The relationship between James Bond and the advertising world is a long and fascinating one. As soon as Ian Fleming’s novels started to become successful, advertisers recognized that 007 was an ideal aspirational figure, and used the character to sell their products. Sometimes, this was in the form of what is today called product placement, such as Bond’s use of the Aston Martin DB5, first seen in the film Goldfinger. In both Richard Maibaum’s initial treatment and first draft of the screenplay, Bond drove his traditional vintage grey Bentley convertible, even though in Fleming’s novel he was forced to give it up for an Aston Martin DB Mark III. Paul Dehn, who was brought in to polish Maibaum’s first draft, added the scene in which Q introduces Bond to his DB5, the use of which in the finished film transformed Aston Martin’s image around the world.

In that case, the film-makers sought out the company. But even before the films were made, companies were advertising their products’ connections with James Bond – even if no such connections existed. Here are two print adverts that appeared in the British press in 1961 (click on them to get a larger image).

The first is from March 17 and the second from March 28. The first Bond film, Dr No, would not be released until October 1962. Courtelle was not a brand used by James Bond in Fleming’s books, but that didn’t stop the company from acting as though it were. ‘Soft, cool girls’ are important to Bond’s life, we are told in one advert, ‘but so are shirts’:

‘Shirts in Courtelle, for instance – trousers, too. Sweaters; in this new acrylic fibre that makes clothes easy to wear, easy to launder.

It’s Bond’s kind of clothing. For him, clothes must be comfortable, rugged, good-looking – in that order.

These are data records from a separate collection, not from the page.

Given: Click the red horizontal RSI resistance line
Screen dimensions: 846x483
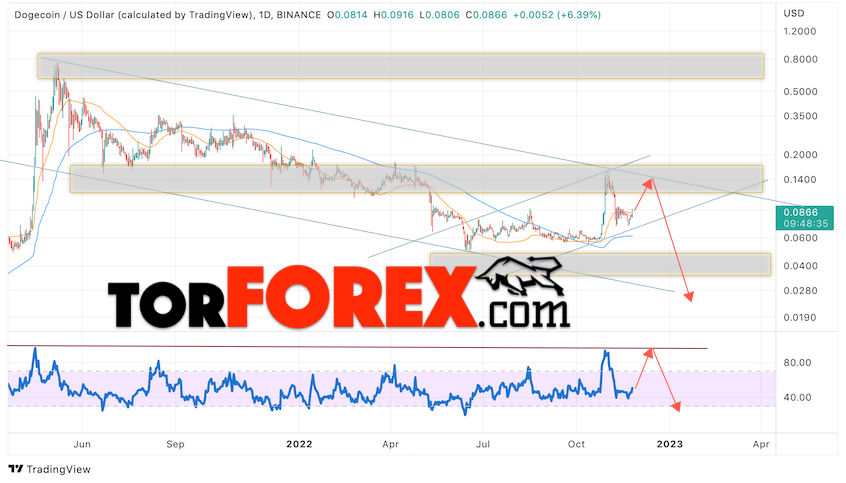Looking at the screenshot, I should coord(357,347).
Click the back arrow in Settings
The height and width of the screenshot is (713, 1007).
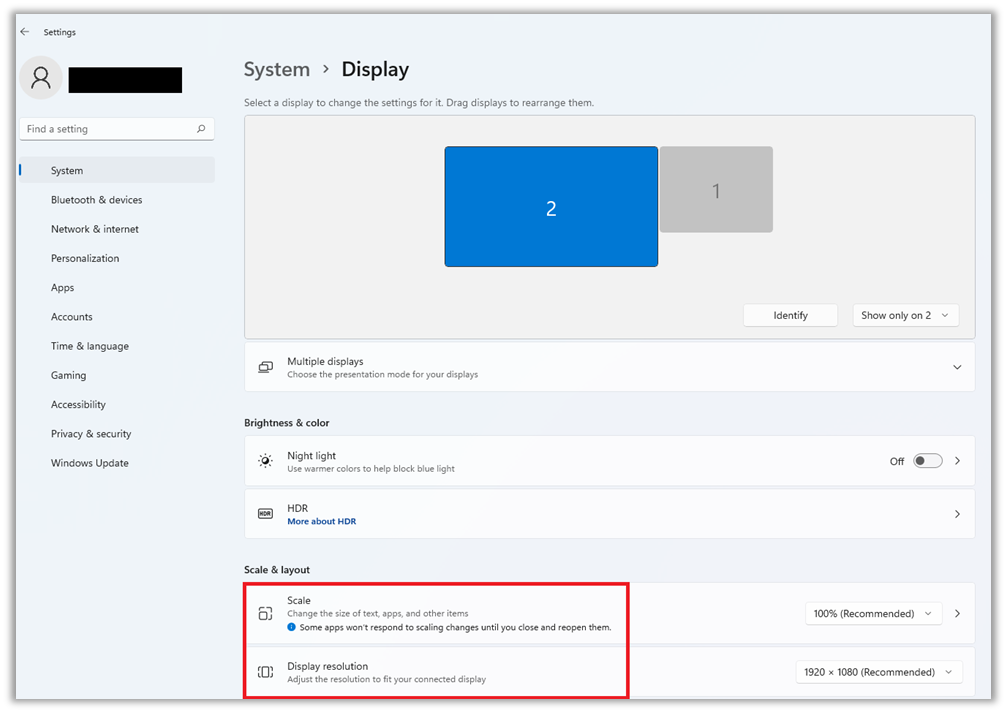[25, 32]
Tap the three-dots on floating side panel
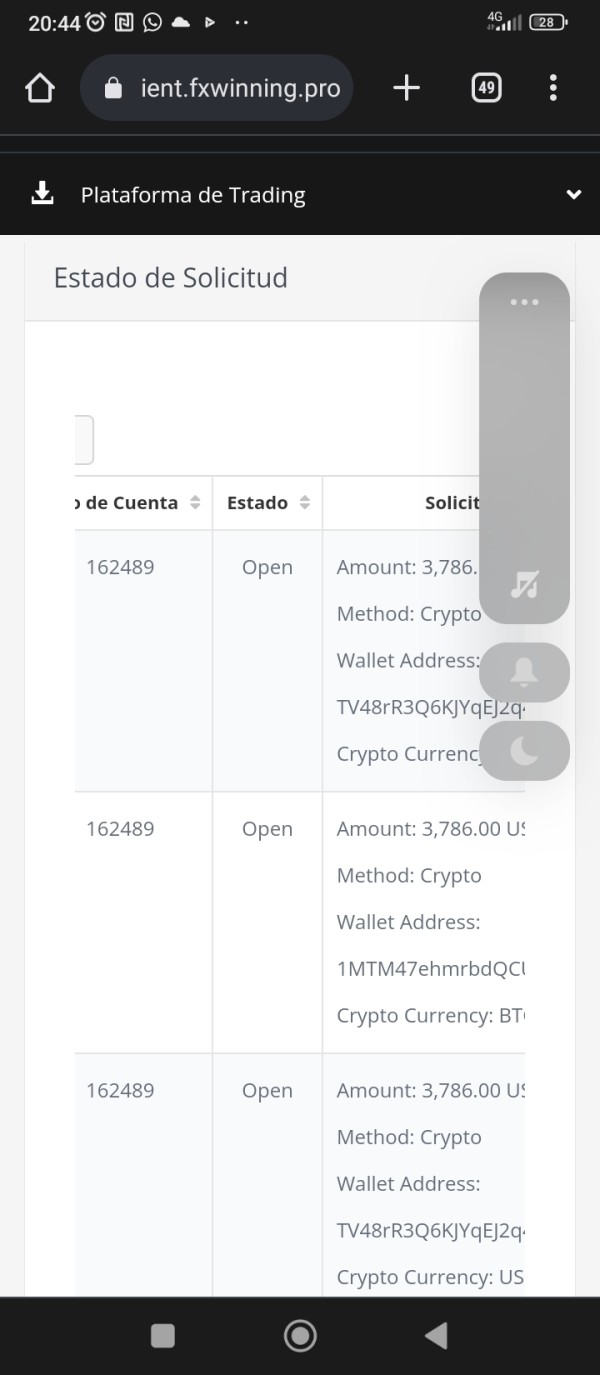The width and height of the screenshot is (600, 1375). coord(524,302)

When he buys Courtelle, he finds he gets just that. Clothes for his own exciting top secret world of cars, diamonds, dove-skinned girls. Clothes made for a man’s world. Clothes in Courtelle.’

The second advert cites Bond’s diplomatic passport number (mentioned in the novel Live And Let Die) and asks us where we would find James Bond, concluding that he’s the man driving the big grey Bentley that whispers past us on the M.1, or the ‘lean dark man in the rough clothes of a sailor in a waterfront dive in Vladivostok’. The latter is intriguing, as Fleming’s novel You Only Live Twice, which ends with Bond heading for Vladivostok thinking he is a Japanese fishermen, would not be published for another three years. In Fleming’s final novel, The Man With The Golden Gun, published posthumously in 1965, Bond returns to London, his memory impaired, and tells M:

‘Then there’s a blank until I got picked up by the police on the waterfront at Vladivostok. No idea how I got there. They roughed me up a bit and in the process I must have got another bang on the head because suddenly I remembered who I was and that I wasn’t a Japanese fisherman which was what I thought I was.’

The Courtelle advert concludes, naturally, that James Bond likes ‘the tops in clothes’:

‘And that means shirts, sweaters, trousers in Courtelle, the new acrylic fibre.’

These are clever and stylish adverts, with illustrations reminiscent of those done by Andrew Robb for the condensed serializations of Fleming’s novels in the Daily Express, where both adverts appeared. But despite atmospheric copy that was clearly written by someone familiar with the books, and a placatory note at the end of each acknowledging Fleming, it’s still rather hard to imagine James Bond favouring shirts made from an acrylic fibre over the best of Jermyn Street.

A different proposition is an advertisement that ran in the December 1964 issue of the American men’s magazine Esquire. Titled ‘From MG with love’ (in Cyrillic, no less) above a striking photograph of a mysterious woman leaning against an MGB, the advert goes even further than Courtelle in presenting the idea that Bond is a real man, and that this is a brand he has really chosen, by creating an excerpt from a Bond novel:

‘He pockets the Walther PPK, toes the accelerator and in seconds loses the Maserati in the convolutions of the Grande Corniche. Once again, MGB triumphs over SPECTRE… and every other marque in Europe!’

Esquire’s readers are assured that there’s ‘a Double-O Section in this country, too’, made up of men who dream of action and excitement and find it in their MGB. The advert is all the cheekier as it was published just three months after Goldfinger premiered in the United Kingdom – but was yet to premiere in the United States. It would have been very difficult after Goldfinger had been released to advertize the MGB as Bond’s car, as the film solidified it as the DB5 in the public’s mind forever. That said, an MGB was perhaps a more likely candidate for a car James Bond might have driven than Courtelle was for his shirtmaker of choice. And Bond did eventually race an Italian car in the convolutions of the Grand Corniche, in the 1995 film Goldeneye – but it was a Ferrari rather than a Maserati, and Bond was driving his then-iconic DB5.